The MIT Japan Program is offering a new technical Japanese course geared toward materials scientists and engineers, adding to the existing courses directed toward computer scientists and electrical engineers. These eight-week summer classes are designed "to develop in the participants the ability to read technical Japanese language documents in their area of expertise," according to Susan L. Sherwood, administrator of the Technical Japanese Language Project.

"If you think about the world today, [breakthroughs in technology are] in Japan. We aren't really looking at Germany any more," said Sherwood.

The MIT Japan Program is offering technical Japanese courses in these fields because Japan is "very competitive in these two areas," Sherwood said. She added that there is a higher interest among American scientists in these fields than in others in which Japan is not as advanced.
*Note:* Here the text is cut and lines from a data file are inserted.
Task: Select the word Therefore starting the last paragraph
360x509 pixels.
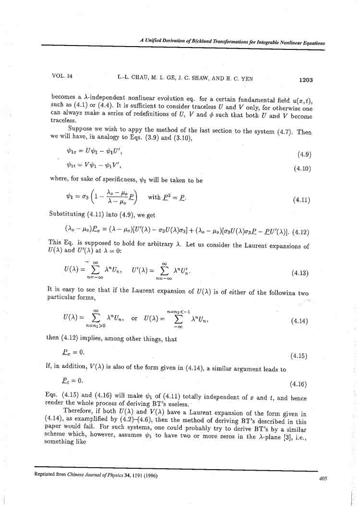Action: [x=79, y=413]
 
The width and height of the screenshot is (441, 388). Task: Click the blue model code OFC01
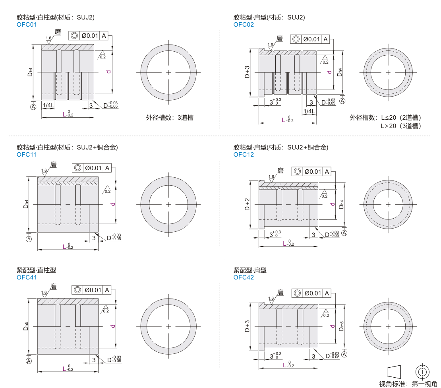coord(27,25)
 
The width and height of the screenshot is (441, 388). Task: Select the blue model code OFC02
coord(244,25)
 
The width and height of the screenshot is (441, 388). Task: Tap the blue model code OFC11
coord(27,155)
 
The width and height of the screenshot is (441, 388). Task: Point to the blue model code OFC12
coord(244,155)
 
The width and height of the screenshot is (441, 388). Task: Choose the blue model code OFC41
coord(27,277)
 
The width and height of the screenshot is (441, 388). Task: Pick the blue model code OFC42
coord(244,277)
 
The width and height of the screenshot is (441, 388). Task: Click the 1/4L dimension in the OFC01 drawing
coord(48,105)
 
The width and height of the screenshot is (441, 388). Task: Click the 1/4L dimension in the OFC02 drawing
coord(309,111)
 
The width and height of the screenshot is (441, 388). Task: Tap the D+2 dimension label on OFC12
coord(247,204)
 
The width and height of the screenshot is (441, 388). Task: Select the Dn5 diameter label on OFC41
coord(26,326)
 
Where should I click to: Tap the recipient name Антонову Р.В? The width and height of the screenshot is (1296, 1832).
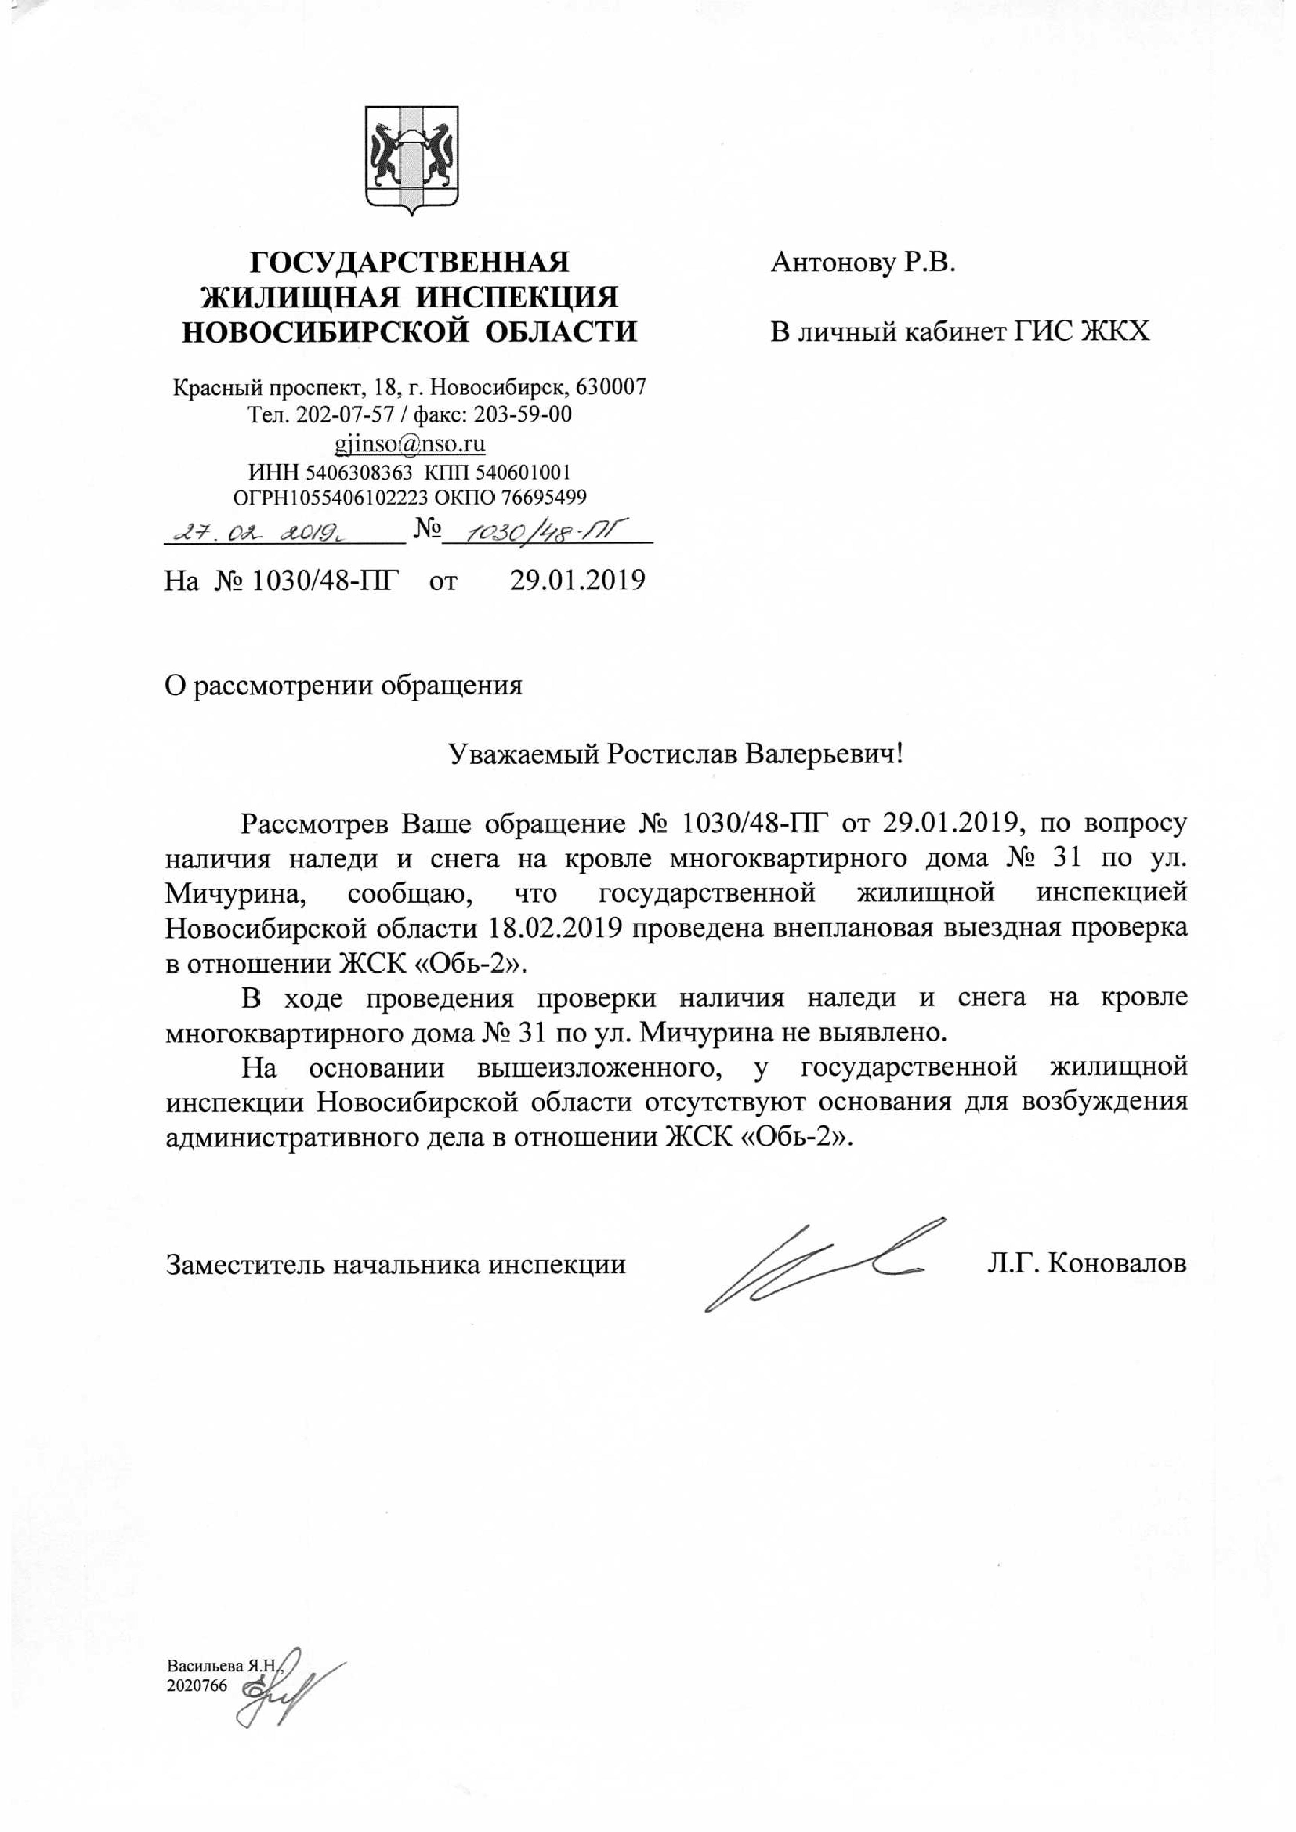(x=863, y=263)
The National Academy of Science has recommended that American scientists and engineers study Asian languages, especially Japanese, Sherwood said. She added that at present, there are few American scientists who can do research and read technical documents in Japanese.

"Technical Japanese is written quite a bit differently from ... documents studied in normal Japanese classes," and it employs a specialized set of vocabulary, Sherwood said.

Applicants are required to have "command of the basic structure of the Japanese language," in addition to a "knowledge of the target field," Sherwood said. But "there are some people in physics and chemistry who can be qualified" as well, she added.

Mostly graduate students take the course, though some undergraduate students and business people have also expressed interest. Most have two to three years of college Japanese.

Program to promote dialogue

The MIT Japan Program, part of the Institute's Center for International Studies, was established in 1981 to promote dialogue between American and Japanese scientists, engineers, and managers, according to Sherwood. It is presently the largest center of applied Japanese studies in the United States, she added.

The program was founded to address the "information gap" between Japan and the United States. The program pursues this goal through three core activities: education, research, and public awareness.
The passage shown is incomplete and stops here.